“It was pouring down raining and I was walking and there was nobody out there except one old woman…She was just looking at me and she was crying and whenever I would walk past her she would just say ‘thank you’. I just kept thinking one of them could be her husband that she never saw come home from World War II. That’s when what I did really sunk in.”
A Soldier Known But To God
The story of how this memorial began is one I’ll always consider one of my favorites. In 1921, in the aftermath of World War I, a special unit was put together to bring home an unidentified soldier to be honored in the nation’s capitol. Four bodies were exhumed from their resting place in France. They were placed in identical caskets inside of city hall in Châlonsen-Champagne, France. A soldier by the name of Edward Younger was chosen to go inside and place a rose on top of one of the caskets. That would determine which body would be brought back to the United States and interred in The Tomb of the Unknown Soldier. On November 11, 1921, the unknown soldier was laid to rest in Arlington National Cemetery in a ceremony presided over by President Warren G. Harding.
From 1921 to 1937, guards were placed at the Tomb to keep people from being disrespectful and to maintain a degree of honor and respect. As stated above, starting in 1937, The Old Guard has guarded the Tomb continuously to this day. Respectively, unknown soldiers from World War II, Korean War, and Vietnam War have also been laid to rest at the Tomb (due to advancements in DNA/forensic testing, the unknown soldier from Vietnam was identified and returned to his family in 1998).
Respect, Honor, Commitment
I have personally been to Arlington National Cemetery and the Tomb of the Unknown Soldier eight times in my life. I can honestly say that every time I step on that hallowed ground, I gain more and more respect for our men and women who serve, or have served, our country faithfully. Every time I look upon The Tomb, I am immediately reminded of what it says in scripture:
“Greater love has no one than this, that someone lay down his life for his friends.” (John 15:13, ESV)
The ultimate sacrifice that those men and women gave for my freedom is one that I will never be able to repay.
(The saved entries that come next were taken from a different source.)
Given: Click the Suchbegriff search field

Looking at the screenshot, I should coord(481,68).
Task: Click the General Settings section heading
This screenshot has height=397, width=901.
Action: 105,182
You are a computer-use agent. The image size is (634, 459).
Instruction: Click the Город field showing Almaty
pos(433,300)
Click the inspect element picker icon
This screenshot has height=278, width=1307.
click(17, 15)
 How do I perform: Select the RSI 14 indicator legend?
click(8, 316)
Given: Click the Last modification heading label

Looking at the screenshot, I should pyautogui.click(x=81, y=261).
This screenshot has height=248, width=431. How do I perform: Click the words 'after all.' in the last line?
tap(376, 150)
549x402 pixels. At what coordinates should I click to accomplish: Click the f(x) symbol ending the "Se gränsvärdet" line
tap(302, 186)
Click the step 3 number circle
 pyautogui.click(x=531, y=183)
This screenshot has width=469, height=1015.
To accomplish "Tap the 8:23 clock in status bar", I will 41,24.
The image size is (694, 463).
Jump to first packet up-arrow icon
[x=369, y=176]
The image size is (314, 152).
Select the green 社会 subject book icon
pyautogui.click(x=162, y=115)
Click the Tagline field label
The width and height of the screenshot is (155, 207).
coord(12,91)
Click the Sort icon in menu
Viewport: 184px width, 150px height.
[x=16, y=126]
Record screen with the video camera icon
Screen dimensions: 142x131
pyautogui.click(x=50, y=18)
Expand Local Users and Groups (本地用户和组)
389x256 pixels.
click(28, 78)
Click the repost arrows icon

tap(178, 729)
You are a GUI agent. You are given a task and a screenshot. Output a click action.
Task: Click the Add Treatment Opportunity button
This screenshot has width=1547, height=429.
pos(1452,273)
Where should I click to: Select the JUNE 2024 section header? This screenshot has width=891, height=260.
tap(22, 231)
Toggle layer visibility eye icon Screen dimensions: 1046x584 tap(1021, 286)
The only thing that I can do for them is to live a life that does not take the freedom they’ve insured for granted. In like fashion, it makes me think of the scene in Saving Private Ryan when Tom Hanks’ character’s final words to Private Ryan were, “Earn this.”
To the American Soldier known but to God, Thank you! To those who have given their lives in defense of freedom, both here and there, I am eternally thankful. To the American soldier who is currently serving our country, Thank You! To this grateful American citizen, you are truly heroes and most deserved of the respect, honor, and admiration from the 300 million people you place your lives on the line to serve each and every day. THANK YOU!!
Rak Chazak Amats American Soldier! God bless you!!